Another established effect of radiation concerns neural stem cells in the subgranular zone of the dentate gyrus which have been shown to undergo apoptosis after low doses of X-rays [32]. It has been shown that X-ray doses of 1 to 30 Gy induce significant apoptosis in the subgranular zone and substantially suppress proliferation [33]. However, there is a subsequent increase in the number of proliferating cells, at lower doses, seven to 14 days post-irradiation. This suggests that lower total doses cause a repopulation response resulting in enhanced neurogenesis which may be a compensatory response and represent an endogenous brain repair mechanism [34].

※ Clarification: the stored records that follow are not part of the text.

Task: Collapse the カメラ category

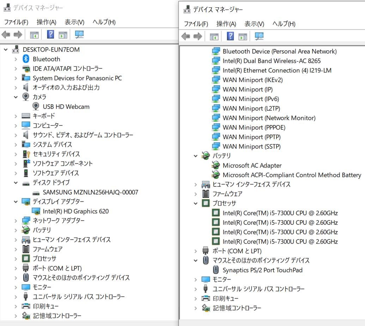Action: click(16, 97)
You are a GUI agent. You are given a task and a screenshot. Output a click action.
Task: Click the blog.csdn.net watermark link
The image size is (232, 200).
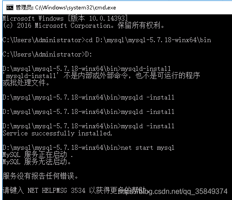point(172,191)
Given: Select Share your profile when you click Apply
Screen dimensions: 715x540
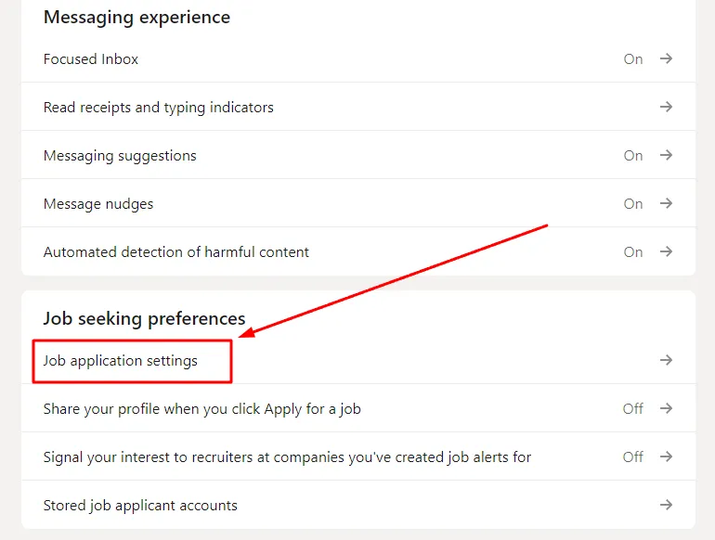Looking at the screenshot, I should 202,408.
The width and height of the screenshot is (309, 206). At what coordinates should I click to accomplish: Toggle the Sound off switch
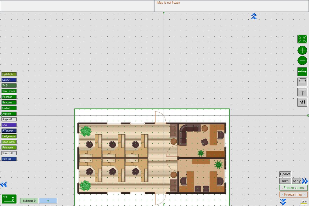tap(9, 153)
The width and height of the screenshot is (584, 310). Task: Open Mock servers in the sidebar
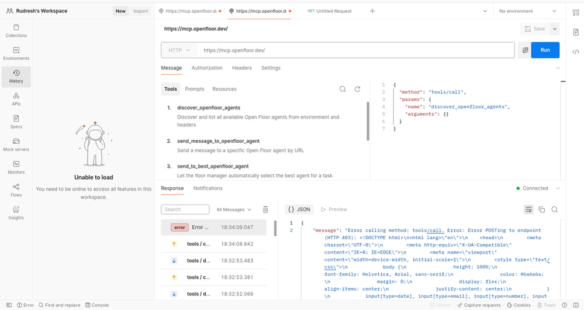(16, 144)
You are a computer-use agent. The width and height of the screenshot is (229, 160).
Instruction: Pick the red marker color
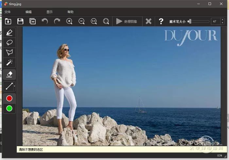9,98
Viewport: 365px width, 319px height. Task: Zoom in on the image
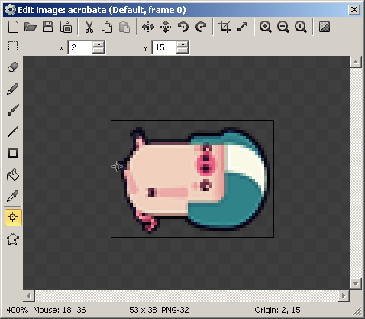266,27
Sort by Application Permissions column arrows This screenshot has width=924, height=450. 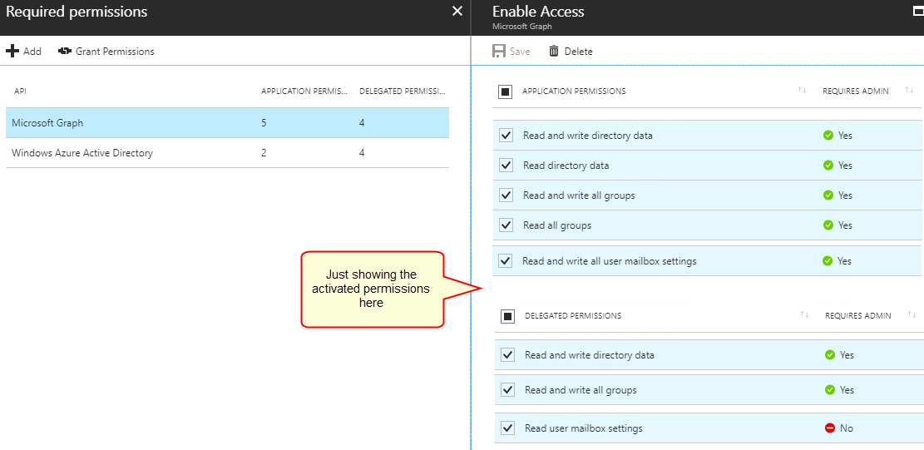tap(802, 91)
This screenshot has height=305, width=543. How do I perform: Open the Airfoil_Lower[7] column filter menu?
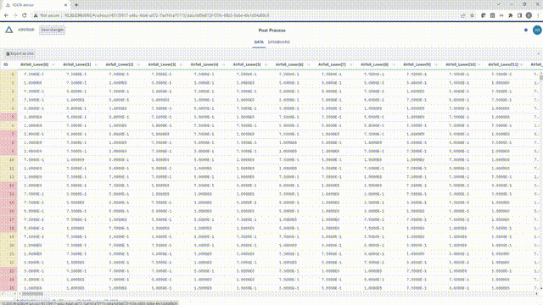[x=351, y=64]
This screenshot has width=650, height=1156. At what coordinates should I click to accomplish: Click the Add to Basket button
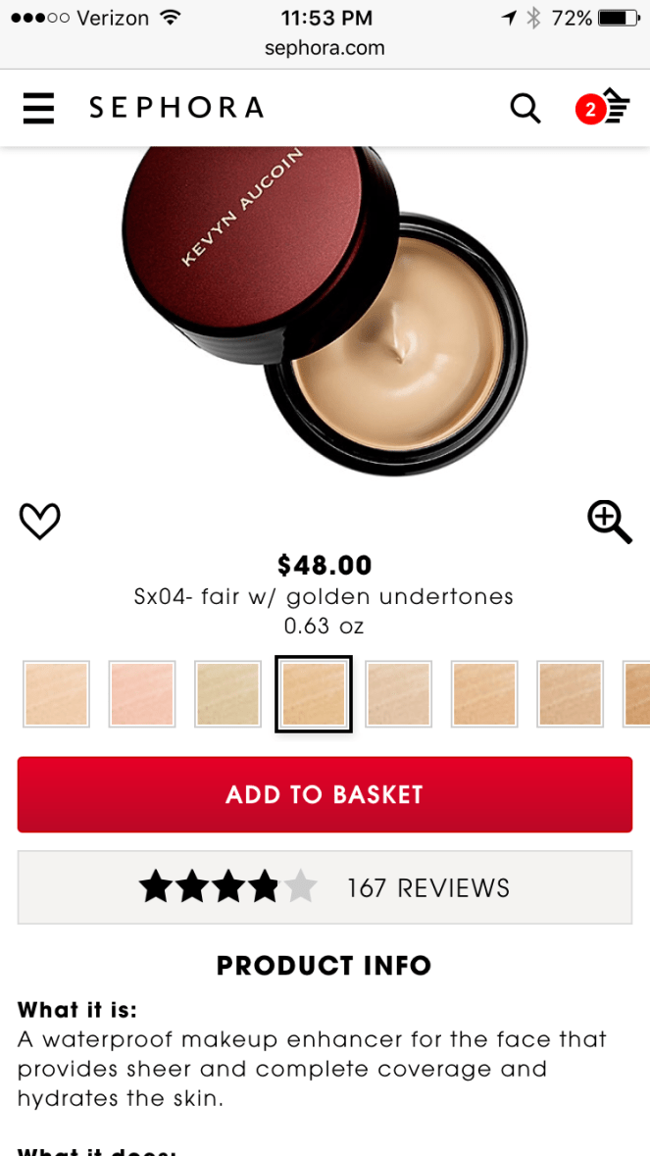point(325,795)
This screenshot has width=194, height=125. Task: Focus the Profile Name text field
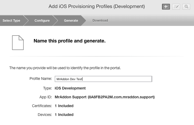pyautogui.click(x=103, y=79)
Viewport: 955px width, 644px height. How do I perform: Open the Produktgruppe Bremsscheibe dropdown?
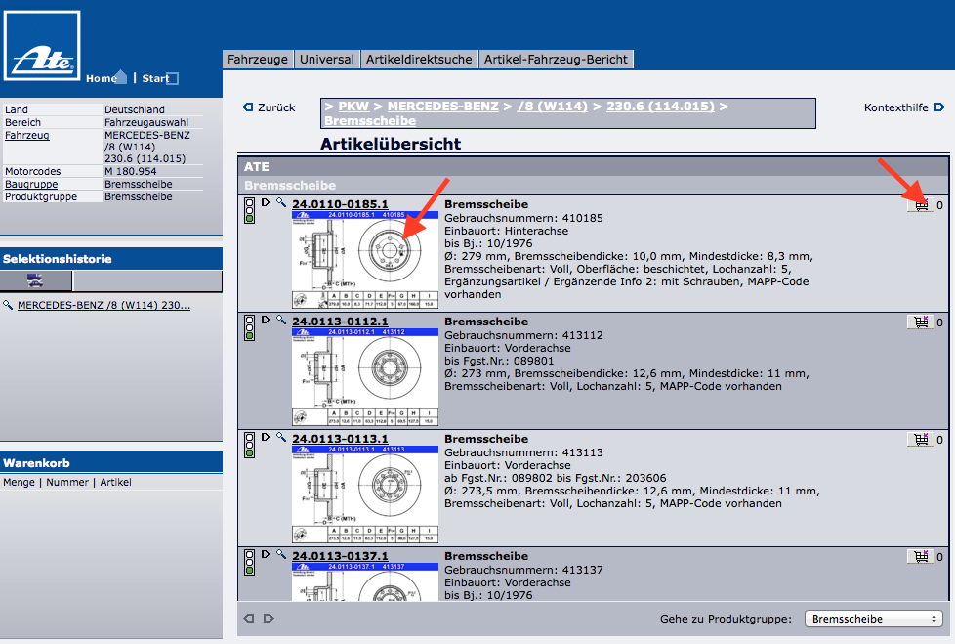tap(874, 619)
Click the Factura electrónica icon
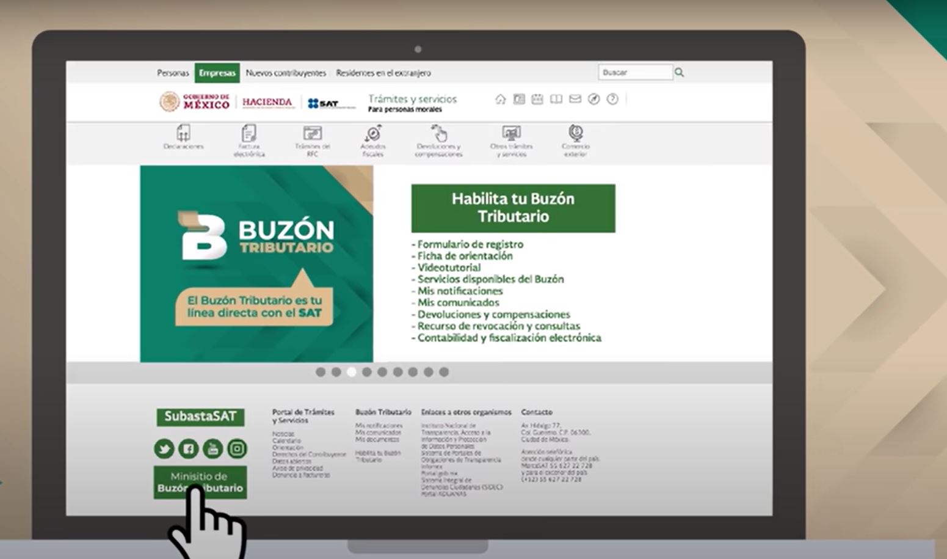Viewport: 947px width, 559px height. point(249,134)
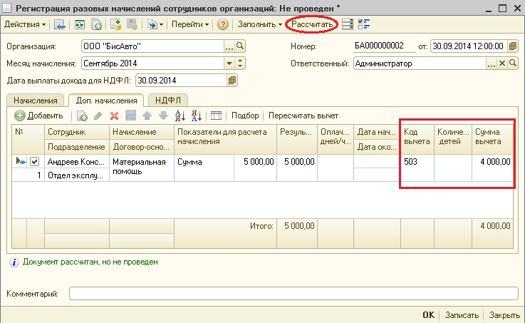
Task: Switch to the НДФЛ tab
Action: (x=167, y=100)
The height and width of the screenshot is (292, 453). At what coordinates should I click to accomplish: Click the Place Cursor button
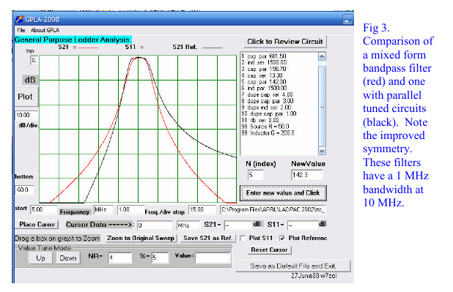[37, 225]
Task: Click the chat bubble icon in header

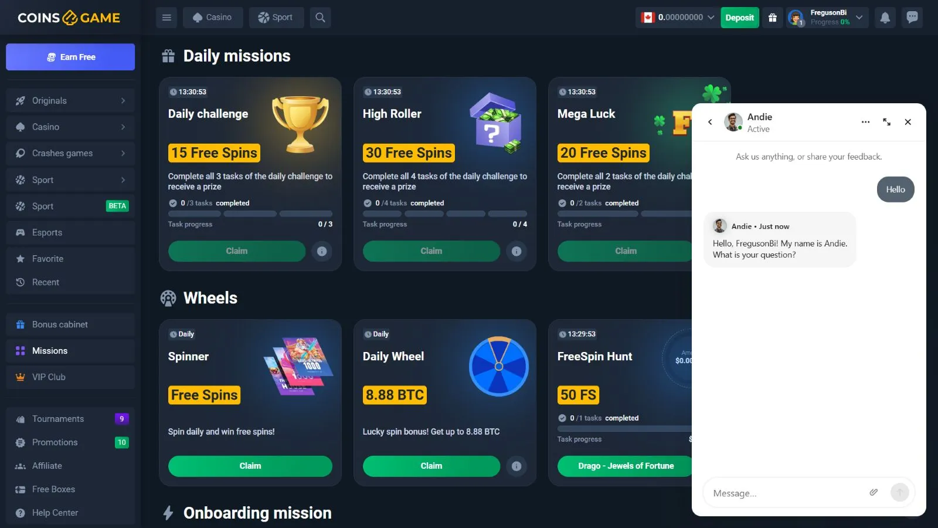Action: click(x=912, y=18)
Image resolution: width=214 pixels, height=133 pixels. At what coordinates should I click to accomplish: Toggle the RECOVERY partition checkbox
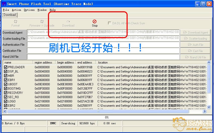[x=6, y=93]
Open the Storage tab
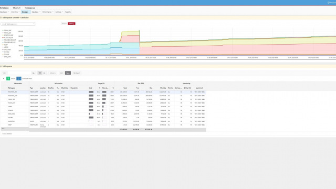Image resolution: width=336 pixels, height=189 pixels. point(25,12)
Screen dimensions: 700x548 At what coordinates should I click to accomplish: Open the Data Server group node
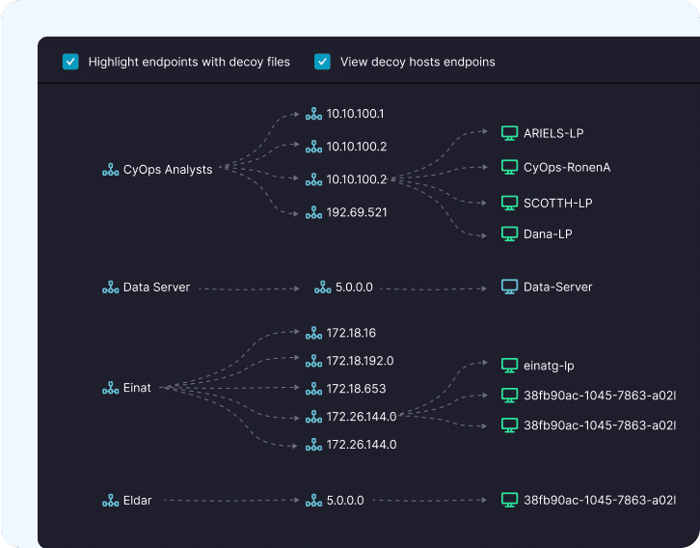(156, 288)
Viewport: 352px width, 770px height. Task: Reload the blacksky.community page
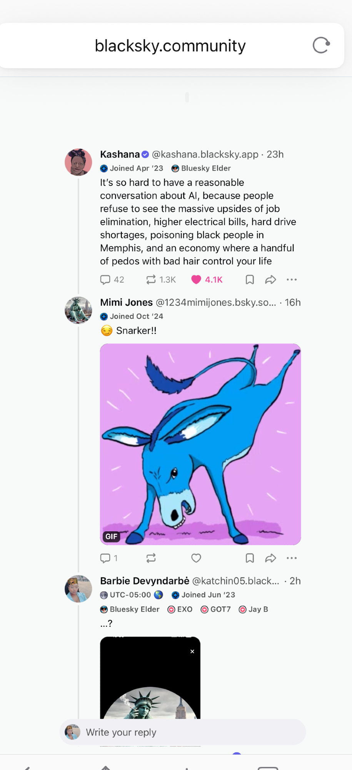[321, 45]
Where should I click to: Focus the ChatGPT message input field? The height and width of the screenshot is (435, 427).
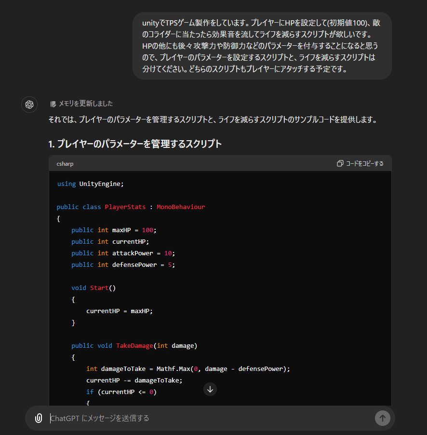[x=207, y=418]
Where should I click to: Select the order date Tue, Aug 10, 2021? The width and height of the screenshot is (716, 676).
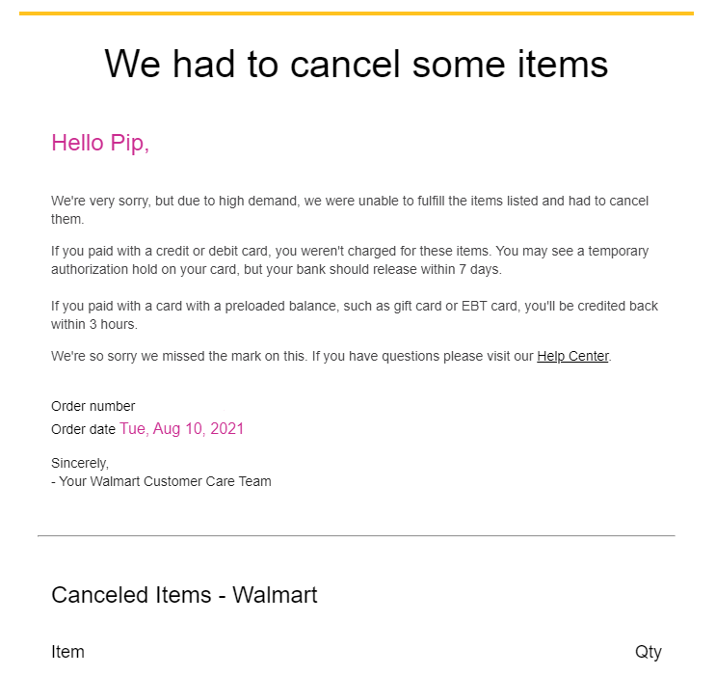[181, 429]
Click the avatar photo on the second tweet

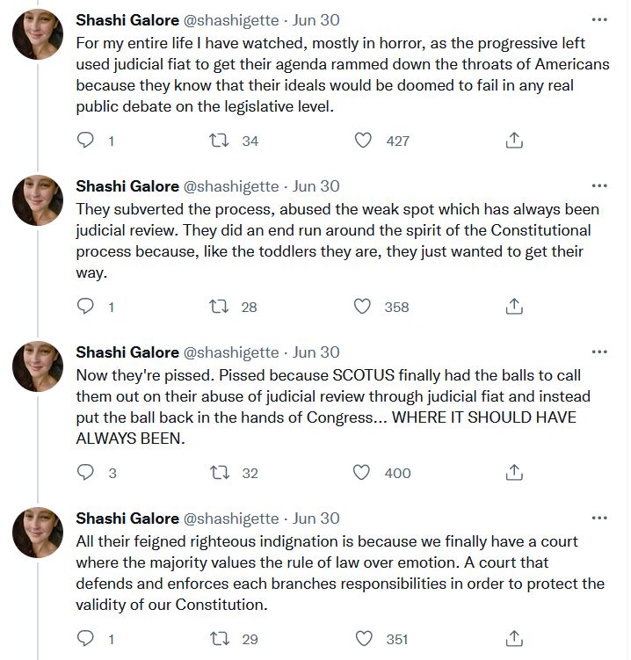tap(38, 200)
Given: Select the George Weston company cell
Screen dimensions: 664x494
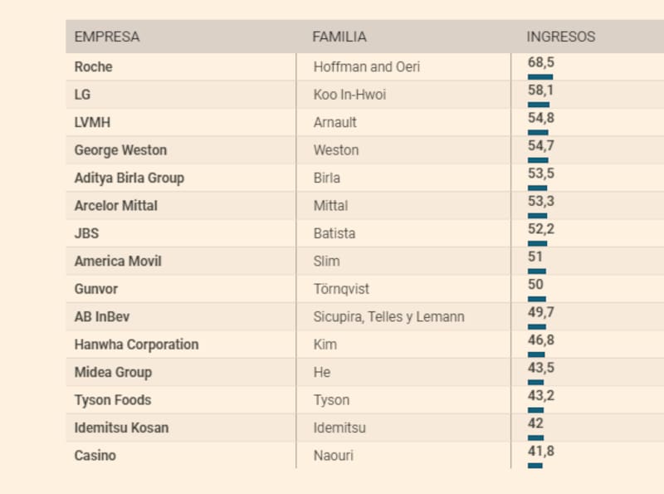Looking at the screenshot, I should click(x=120, y=150).
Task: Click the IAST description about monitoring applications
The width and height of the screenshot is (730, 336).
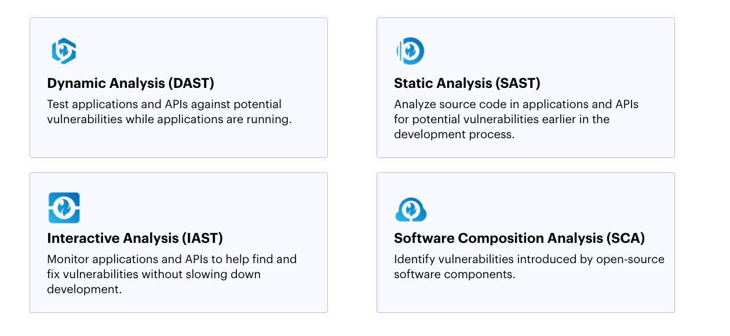Action: [171, 274]
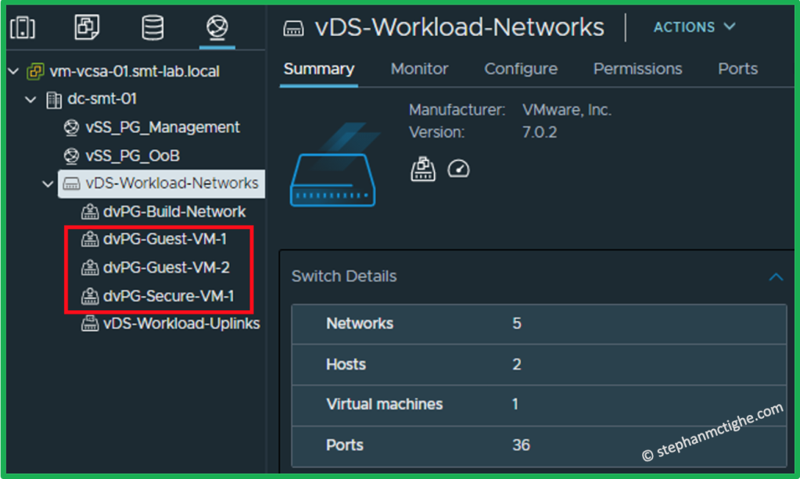Switch to the Monitor tab
This screenshot has height=479, width=800.
[x=419, y=69]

Another plausible explanation arises from the observations that bone marrow–derived cells of monocyte-macrophage origin effectively home to the central nervous system after irradiation injury [35]. Once in the brain these cells mature, and integrate into the existing cellular microenvironment in various brain regions where there is evidence for functionally relevant brain repair following the radiation injury. Interestingly, this effect is mediated by bone marrow stem cells which are G-CSF-responsive [35]. Recently, several articles have reported that the therapeutic potential of G-CSF in the CNS may ameliorate the neurological disorders including AD [36, 37].
Clearly there is much more research required to elucidate and optimize the potential of low doses of radiation as a treatment for AD. However, the attraction of radiotherapy is that it is a well-established and safe medical modality defined by decades of clinical application and is not hampered by the blood-brain barrier.